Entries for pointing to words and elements
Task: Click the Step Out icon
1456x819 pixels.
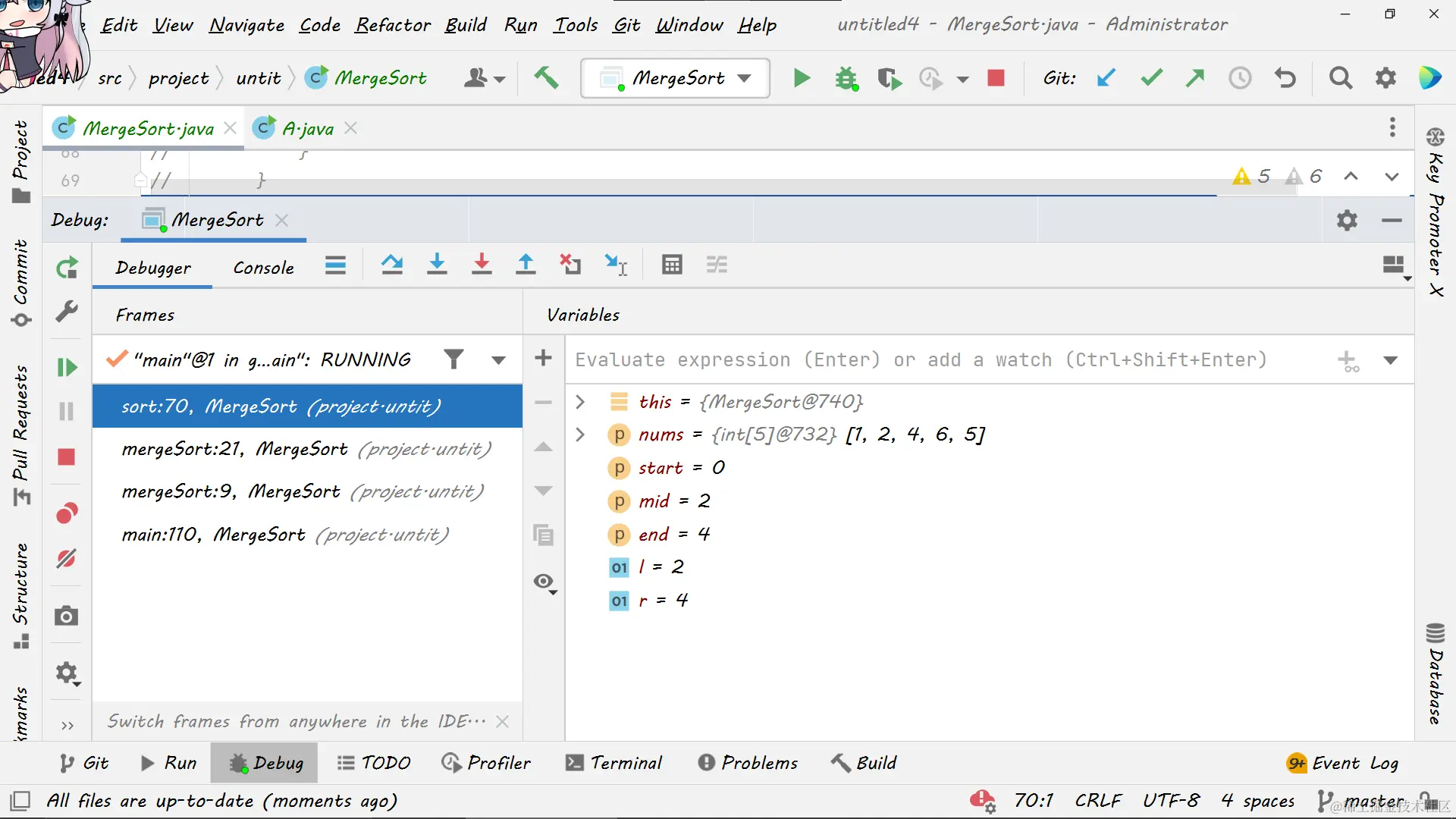Action: (526, 265)
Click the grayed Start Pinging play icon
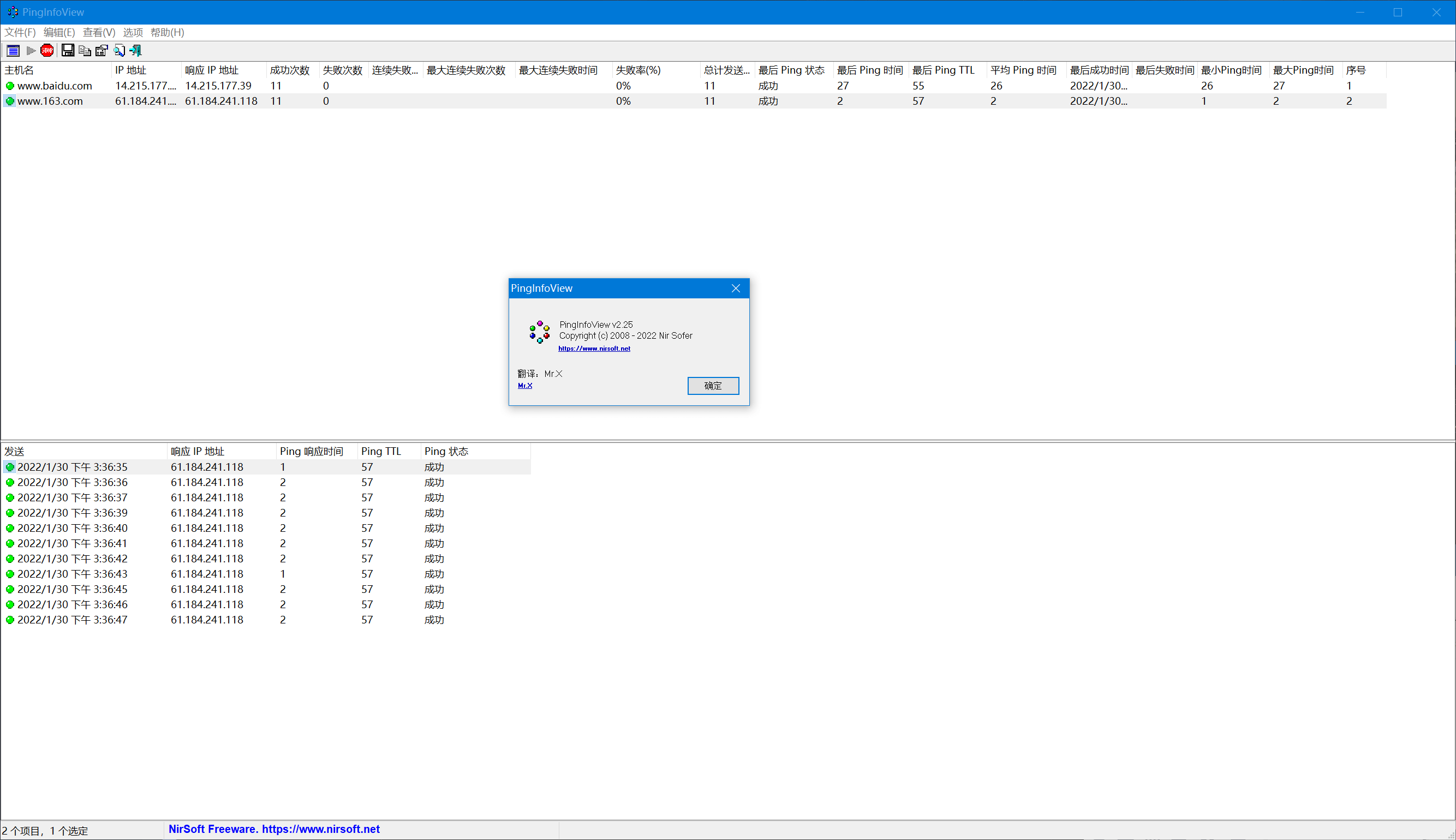 tap(31, 51)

SHORT PROBLEM: Arrange every line of the entries above as a Markdown table with the columns "Row" and "Line", numbering each row and leaving out blank lines. Omit the pictures from your answer.

CORRECT ANSWER:
| Row | Line |
|---|---|
| 1 | Task: Click the Step Out icon |
| 2 | 1456x819 pixels. |
| 3 | Action: (526, 265) |
| 4 | Click the grayed Start Pinging play icon |
| 5 |  tap(31, 51) |